* _EXTRAIT DU TEXTE_

COVID-19 et peuples originaires de Colombie - Suivi des cas (ONIC)

Publié le 29 Avril 2020

Bulletin n° 019 de l'ONIC du 28 avril 2020 (extrait)

SUIVI DES CAS ET ALERTES

Le suivi des cas confirmés et des alertes émises dans les différents bulletins se fera en tenant compte des critères suivants :

Cas : le suivi des cas est limité aux données directement liées aux rapports du SMT, sur la contagion dans les villages ou provenant de membres des peuples indigènes

Les cas (confirmés ou à confirmer) signalés au SMT (Système de Surveillance du Territoire) qui touchent des territoires, des communautés, des peuples ou des nations autochtones seront publiés dans le bulletin. Il convient de garder à l'esprit que ces informations sont examinées par les autorités traditionnelles et que, dans certains cas, en raison de situations d'ordre public, de conflit social ou de stigmatisation, elles peuvent ne pas être publiées dans le bulletin.
Les cas liés aux populations autochtones (confirmés ou à confirmer) signalés au SMT qui, parce qu'ils se trouvent dans une ville ou dans une autre condition, n'impliquent pas de risque de contagion au niveau d'une communauté ou d'un territoire, seront dirigés vers les autorités ou les organisations pour leur soutien respectif. Ces rapports continueront à être reçus par le SMT, mais ils ne seront pas publiés dans le Bulletin, sauf dans les cas où la piste épidémiologique doit être établie.
Alertes : comme expliqué dans le bulletin, deux types d'alertes sont établis : celles qui concernent la proximité de territoires indigènes avec des centres de population où des cas ont été confirmés ou qui sont proches de frontières où des cas ont été confirmés, et d'autres alertes émises en rapport avec l'aggravation de facteurs de vulnérabilité, qu'ils soient de nature humanitaire, sanitaire ou écologique, des besoins fondamentaux non satisfaits, des conflits armés, de la pauvreté multidimensionnelle, des effets sur la santé, etc.

CAS

AMAZONIE : La pandémie navigue sur le grand fleuve Amazone

Dans le premier bulletin publié par le SMT, daté du 27 mars 2020, la situation liée à la présence et à l'expansion rapide de la contagion dans les zones transfrontalières a été présentée, en attirant l'attention sur le cas de Leticia et les données disponibles sur les cas de Manaus et Iquitos, deux des principaux ports de l'Amazonie. Au 26 avril, la ville de Manaus, où les soins de santé sont concentrés dans une bonne partie des communautés de l'Unité Fédérée de l'Amazonie au Brésil, a signalé 2 678 cas, mais le long du fleuve Amazone, on trouve plusieurs populations où de nombreux cas ont été enregistrés, ce qui génère un risque plus important pour les populations indigènes de ce pays, que les villes voisines qui s'y trouvent.

* _TRAVAIL DEMANDÉ_
(1) Dans l'extrait du bulletin, que désigne le sigle SMT ?
(2) Traduisez en anglais cette phrase de l'extrait du bulletin : « Ces rapports continueront à être reçus par le SMT, mais ils ne seront pas publiés dans le Bulletin, sauf dans les cas où la piste épidémiologique doit être établie. »
(3) Reproduisez, s'il vous plaît, le passage de l'extrait du bulletin qui va de « Dans le premier » jusqu'à « qui s'y trouvent. ».

* _DONNÉES FOURNIES_

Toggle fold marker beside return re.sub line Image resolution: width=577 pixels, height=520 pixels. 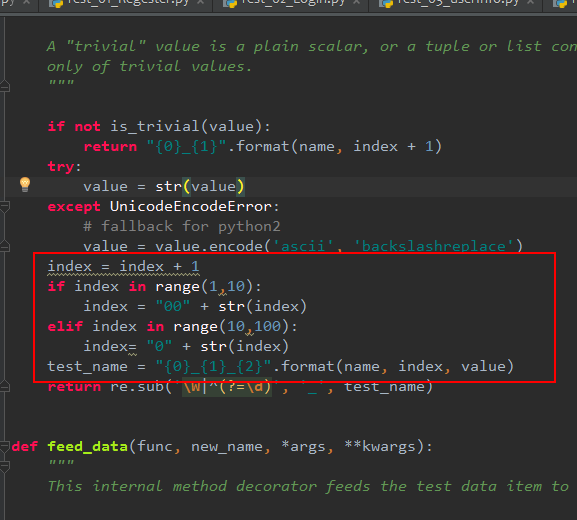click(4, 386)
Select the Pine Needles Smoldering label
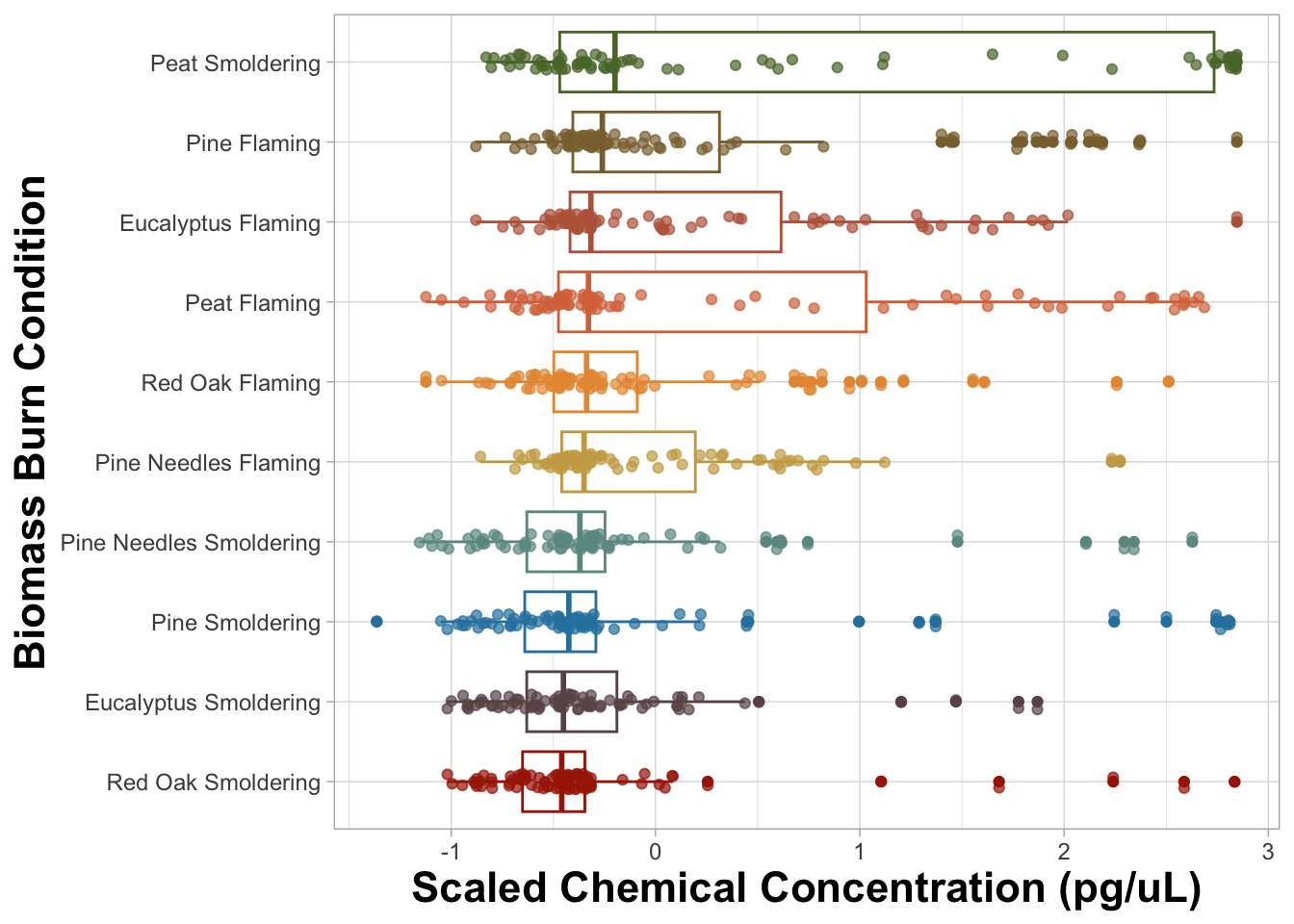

* _RÉSULTATS ATTENDUS_
(1) Système de Surveillance du Territoire

(2) These reports will continue to be received by the SMT, but they will not be published in the Bulletin, except in cases where the epidemiological trail must be established.

(3)
Dans le premier bulletin publié par le SMT, daté du 27 mars 2020, la situation liée à la présence et à l'expansion rapide de la contagion dans les zones transfrontalières a été présentée, en attirant l'attention sur le cas de Leticia et les données disponibles sur les cas de Manaus et Iquitos, deux des principaux ports de l'Amazonie. Au 26 avril, la ville de Manaus, où les soins de santé sont concentrés dans une bonne partie des communautés de l'Unité Fédérée de l'Amazonie au Brésil, a signalé 2 678 cas, mais le long du fleuve Amazone, on trouve plusieurs populations où de nombreux cas ont été enregistrés, ce qui génère un risque plus important pour les populations indigènes de ce pays, que les villes voisines qui s'y trouvent.